De migrant als product

Zoals al aangetipt werd, is de Filippijnse overheid traditioneel niet gericht op het beschermen van de rechten van hun overzeese burgers, terwijl arbeidsmigratie alles behalve risicoloos is gebleken. De internationale netwerken van mensensmokkel en –handel hebben lange tijd redelijk hun gang kunnen gaan, wat geleid heeft tot een overweldigend aantal Filippijnse vrouwen in de seksindustrie, vooral in Japan en het Midden-Oosten. Ook hebben veel Filippijnse vrouwen hun weg gevonden naar landen zoals Duitsland, Finland, Australië en de Verenigde Staten als mail order brides. Hun rol als dienstbodes en nanny’s maakt hen bovendien kwetsbaar voor uitbuiting, seksueel misbruik, mishandeling, buitensporige werkuren en slechte leefomstandigheden.

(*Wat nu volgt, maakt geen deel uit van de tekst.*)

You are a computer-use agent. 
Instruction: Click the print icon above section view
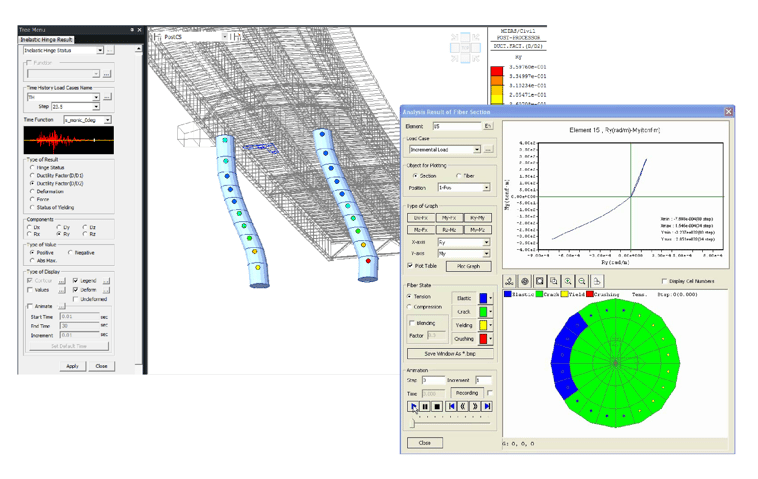coord(598,282)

Zowel Filippijnse mannen als vrouwen worden in veel bestemmingslanden uitsluitend gezien als tijdelijke contractarbeiders. Contracten en wetten zijn er specifiek op gericht om Filippino’s geen burgers van het land te laten worden. Hun verblijf is in de meeste gevallen strikt verbonden aan de duur van hun arbeidscontract. Landen zoals Singapore verbieden huwelijk en concubinaat tussen Filippijnse vrouwen en lokale burgers. Zowel in het Midden-Oosten als in Azië is het voor Filippina’s bovendien verboden om zwanger te raken. Ook gezinshereniging is in de meeste landen niet toegestaan.

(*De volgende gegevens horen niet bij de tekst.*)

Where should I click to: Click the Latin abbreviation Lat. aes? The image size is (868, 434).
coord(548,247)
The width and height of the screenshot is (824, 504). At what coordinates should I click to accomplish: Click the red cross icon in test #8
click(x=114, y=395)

Sinds 1995 verschuift de focus van de Filippijnse overheid en in het bijzonder de POEA langzamerhand richting de bescherming en het welzijn van arbeidsmigranten. Keerpunt was de rechtszaak en executie van Flor Contemplacion in Singapore. De Filippijnse dienstbode werd in dat jaar beschuldigd van de moord op een Filippijnse nanny en het jongetje waar zij voor zorgde. In een haastige rechtszaak werd ze ter dood veroordeeld door de rechtbank van Singapore, terwijl de Filippijnen, inclusief de regering, overtuigd waren van haar onschuld. Nog steeds wordt Flor Contemplacion gezien als een martelaar en staat haar verhaal symbool voor de harde realiteit van veel arbeidsmigranten.

Moderne held

Hoewel Filippino’s in hun thuisland kennis hebben van de risico’s en het gebrek aan bescherming overzee, houdt dat velen niet tegen om de stap te maken. Vanwege de vele jaren aan arbeidsmigratie op grote schaal, wordt het gezien als een doodgewone zaak, als iets waarmee je opgroeit en bovendien als een positieve stap in je leven. Veel is erop gericht om migratie te bevorderen. Elk jaar op Migrant Workers Day reikt de president de Baygong Bayani, de prijs voor de moderne held, uit aan twintig buitengewone arbeidsmigranten. De uitverkorenen hebben getoond dat zij vastberaden zijn, hard werken en veel geld naar huis hebben gestuurd.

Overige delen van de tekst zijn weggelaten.